Revire girdiğinde ilk yatakta yatan Kevin'ı gördü. Çocuk hemşireye "Ya gerçekten canım acımıyor bir şeyim yok. Lütfen gideyim." diye yalvarırken Gerald bir kahkaha attı. "Görüyorum ki iyileşmişsin."  dedi.


"Gerald ! Neredesin oğlum sen ? Gel bir sarılayım sana. Meraktan öldürdün beni."

İç çekti. "Her şeyi anlatacağım. Bu arada kolyen güzelmiş." 

Kevin gülümsedi. "Simon birinin bulduğunu söyledi ama nedense kim olduğunu söylemedi. Garip geldi ama yine de zorlamak istemedim. Buraya gelirken ve yaralandığımda bana çok yardımcı oldu."

Bir kahkaha daha patlattı Gerald. "Gözlerin parladı, aşık mı oldun yoksa ?"

" Lan !" dedi ve yastığını fırlattı Gerald'a ve o da gülmeye başladı. Aralarında geçen eski bir espriydi "Gözlerin parladı, aşık mı oldun yoksa ?". Yıllar önce Kevin hancının kızından hoşlanmıştı. Kızdan bahsederken gözleri parlayınca Gerald "Gözlerin parladı, aşık mı oldun yoksa ?" demişti. O günden sonra ne zaman biri birinden övgüyle bahsetse "Gözlerin parladı, aşık mı oldun yoksa ? demek adet haline gelmişti. 


Gülme krizinden kurtulunca "Anlat artık neler oldu ?" dedi.

Gerald çocuğun yatağının ucuna oturdu ve başlarından geçen her şeyi en ince ayrıntısına kadar anlattı. Diğerlerine ayrıntıları atlamasına ve bazı şeyleri değiştirerek anlatmasına rağmen Kevin'ın ağzından bir şey kaçırmayacağını düşünerek her şeyi anlattı. Neleri insanlara söylemediğini de anlattı ve bildiğini kimseye söylememesi için tembihledi.

Kevin arkadaşının başına bir şeyler geldiğinin farkındaydı ama bu denli dehşet verici olaylar olabileceği hiç aklına gelmemişti. "Buraya nasıl gelebildin ? Bunları ben yaşasam kendimi toparlayamazdım sanırım." dedi.


"Normalde ben de toparlayamazdım ama o insanlar benim yaşayabilmem için öldüler. Onları yüzüstü bırakamazdım. Birde yanımda Alyssa vardı. Onun bu olayların hepsini yaşamasının nedeni benim aslında. O gün salak gibi Alyssa'yı izlemeye kaptırmasaydım kendimi arkamdaki haydutun bana saldırdığını görecektim belki ve bayılmayacaktım. O da benim başımda beklemeyecekti ve sizinle gelecektik. Brianna ölmeyecekti. Ailem ölmeyecekti. Ustam ölmeyecekti. Babamın arkadaşları ölmeyecekti. Kısacası benim yüzümden altı kişi öldü ve bu yükü taşımakta gerçekten zorlanıyorum. Biliyorum, kendimi suçlamam hiçbir şeyi değiştirmeyecek ve onları ben öldürmedim ama yine de kendimi suçlamayı da bırakmıyorum. Yine de bunun bana bir faydası var, içimdeki intikam ateşini her gün körüklüyor. O insanların ne için öldüklerini bana tekrar tekrar hatırlatıyor. Eğer unutursam, dayanabileceğimi sanmıyorum."

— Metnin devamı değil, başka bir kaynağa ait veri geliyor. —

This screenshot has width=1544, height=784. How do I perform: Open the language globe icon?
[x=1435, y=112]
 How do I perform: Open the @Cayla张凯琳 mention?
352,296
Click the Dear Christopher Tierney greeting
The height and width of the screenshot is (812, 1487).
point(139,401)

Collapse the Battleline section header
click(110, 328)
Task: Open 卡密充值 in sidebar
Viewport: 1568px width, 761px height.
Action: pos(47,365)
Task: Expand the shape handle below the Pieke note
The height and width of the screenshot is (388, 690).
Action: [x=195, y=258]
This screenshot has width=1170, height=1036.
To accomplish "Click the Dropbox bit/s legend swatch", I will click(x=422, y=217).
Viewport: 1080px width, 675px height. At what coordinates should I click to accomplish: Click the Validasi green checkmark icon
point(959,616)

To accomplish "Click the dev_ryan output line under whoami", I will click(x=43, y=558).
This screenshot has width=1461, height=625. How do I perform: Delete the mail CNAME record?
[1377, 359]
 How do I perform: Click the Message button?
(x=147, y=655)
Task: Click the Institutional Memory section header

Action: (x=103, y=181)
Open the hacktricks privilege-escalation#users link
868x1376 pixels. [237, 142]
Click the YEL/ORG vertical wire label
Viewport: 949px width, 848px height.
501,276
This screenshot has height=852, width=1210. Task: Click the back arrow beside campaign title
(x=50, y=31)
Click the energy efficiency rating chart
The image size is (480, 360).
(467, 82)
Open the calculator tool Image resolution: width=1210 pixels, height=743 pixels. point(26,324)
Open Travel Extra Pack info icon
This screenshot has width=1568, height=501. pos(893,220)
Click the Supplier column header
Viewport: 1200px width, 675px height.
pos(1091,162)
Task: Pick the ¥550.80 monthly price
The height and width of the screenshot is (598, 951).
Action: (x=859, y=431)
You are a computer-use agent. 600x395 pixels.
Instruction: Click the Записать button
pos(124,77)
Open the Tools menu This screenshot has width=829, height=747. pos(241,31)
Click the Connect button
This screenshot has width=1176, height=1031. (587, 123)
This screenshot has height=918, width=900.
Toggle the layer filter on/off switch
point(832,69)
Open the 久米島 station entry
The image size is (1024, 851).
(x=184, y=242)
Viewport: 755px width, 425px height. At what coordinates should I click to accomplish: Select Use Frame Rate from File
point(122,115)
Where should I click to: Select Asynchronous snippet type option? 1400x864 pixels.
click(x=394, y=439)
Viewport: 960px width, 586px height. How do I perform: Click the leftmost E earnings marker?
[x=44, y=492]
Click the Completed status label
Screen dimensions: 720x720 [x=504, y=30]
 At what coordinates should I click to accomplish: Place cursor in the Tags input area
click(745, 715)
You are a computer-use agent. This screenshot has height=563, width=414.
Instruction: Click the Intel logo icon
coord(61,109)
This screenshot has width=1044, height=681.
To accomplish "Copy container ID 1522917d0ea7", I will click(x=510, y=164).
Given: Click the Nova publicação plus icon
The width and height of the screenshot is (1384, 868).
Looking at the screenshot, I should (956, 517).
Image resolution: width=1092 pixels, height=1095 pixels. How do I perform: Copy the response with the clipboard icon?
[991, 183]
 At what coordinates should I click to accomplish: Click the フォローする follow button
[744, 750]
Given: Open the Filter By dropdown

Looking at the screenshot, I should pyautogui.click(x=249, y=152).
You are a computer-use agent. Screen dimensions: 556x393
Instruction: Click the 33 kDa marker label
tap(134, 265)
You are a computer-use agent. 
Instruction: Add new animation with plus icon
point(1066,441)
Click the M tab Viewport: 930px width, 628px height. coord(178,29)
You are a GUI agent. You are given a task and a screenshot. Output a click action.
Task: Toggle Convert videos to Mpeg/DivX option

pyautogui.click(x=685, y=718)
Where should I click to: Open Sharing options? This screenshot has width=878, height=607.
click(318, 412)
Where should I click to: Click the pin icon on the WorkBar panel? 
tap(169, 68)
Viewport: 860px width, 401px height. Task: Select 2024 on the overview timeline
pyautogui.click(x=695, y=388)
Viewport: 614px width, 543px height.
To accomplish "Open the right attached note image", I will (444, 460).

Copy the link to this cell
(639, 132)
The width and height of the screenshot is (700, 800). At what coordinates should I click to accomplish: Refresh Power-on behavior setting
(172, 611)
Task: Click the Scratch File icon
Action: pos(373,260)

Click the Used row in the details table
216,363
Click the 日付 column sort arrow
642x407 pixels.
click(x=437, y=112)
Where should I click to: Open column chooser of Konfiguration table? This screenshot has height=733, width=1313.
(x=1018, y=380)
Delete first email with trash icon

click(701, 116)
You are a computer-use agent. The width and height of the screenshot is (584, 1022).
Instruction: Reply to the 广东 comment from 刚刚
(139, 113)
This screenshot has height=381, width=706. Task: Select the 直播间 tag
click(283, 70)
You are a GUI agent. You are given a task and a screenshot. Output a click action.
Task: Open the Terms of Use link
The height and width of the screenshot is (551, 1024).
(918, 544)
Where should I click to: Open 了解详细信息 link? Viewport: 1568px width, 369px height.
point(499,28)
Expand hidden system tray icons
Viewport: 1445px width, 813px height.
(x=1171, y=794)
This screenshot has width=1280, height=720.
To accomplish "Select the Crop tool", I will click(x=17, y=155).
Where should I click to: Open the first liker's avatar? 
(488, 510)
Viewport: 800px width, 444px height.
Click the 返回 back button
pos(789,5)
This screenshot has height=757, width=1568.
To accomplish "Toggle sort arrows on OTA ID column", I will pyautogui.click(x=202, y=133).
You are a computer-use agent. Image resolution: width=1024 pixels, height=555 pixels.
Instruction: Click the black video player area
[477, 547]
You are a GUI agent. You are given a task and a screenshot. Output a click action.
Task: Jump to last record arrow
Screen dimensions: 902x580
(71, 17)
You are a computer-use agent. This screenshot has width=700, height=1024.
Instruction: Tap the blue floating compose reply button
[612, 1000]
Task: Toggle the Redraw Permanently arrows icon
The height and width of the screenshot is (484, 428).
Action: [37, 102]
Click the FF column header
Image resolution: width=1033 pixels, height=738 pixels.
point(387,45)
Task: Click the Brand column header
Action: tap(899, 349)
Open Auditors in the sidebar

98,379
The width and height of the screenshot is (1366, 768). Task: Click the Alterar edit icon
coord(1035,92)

Kevin arkadaşının söylediklerine diyecek hiçbir şey bulamadı. Biraz yüzüne baktıktan sonra arkadaşına sarıldı. "Ben her zaman yanındayım kardeşim." dedi. Gerald hüzünlü bir gülümsemeyle "Biliyorum. Bende senin yanındayım." dedi. 


Arkalarından gelen alkış sesi bu duygusal anı böldü. "Ah, çok romantik. Yine ağlayacak mısın Gerald ?" dedi Luke. Gerald bu sefer kendini tutamadı ve çocuğun çenesine sağ kroşeyi yıldırım gibi indirdi. Luke'un yere yığılmasına rağmen Gerald kendini tutamadı ve yumruklamaya devam etti. Kevin yarasının acısına rağmen zar zor ayağa kalktı ve Gerald'ı tuttu. Gerald çocuğa yumruk atmayı bıraktığında çocuğun yüzü resmen kana bulanmış gibiydi. Sinirine hakim olamadığı için kendine kızdı. Böyle bir hata yapmaması gerektiğini biliyordu. Sesten dolayı hemşireler de Luke'un başına üşüştü ve bir tanesi de Drozen grubundan sorumlu olan komutanı çağırmaya gitti. Gerald başına gelecekleri bile bile beklemeye başladı.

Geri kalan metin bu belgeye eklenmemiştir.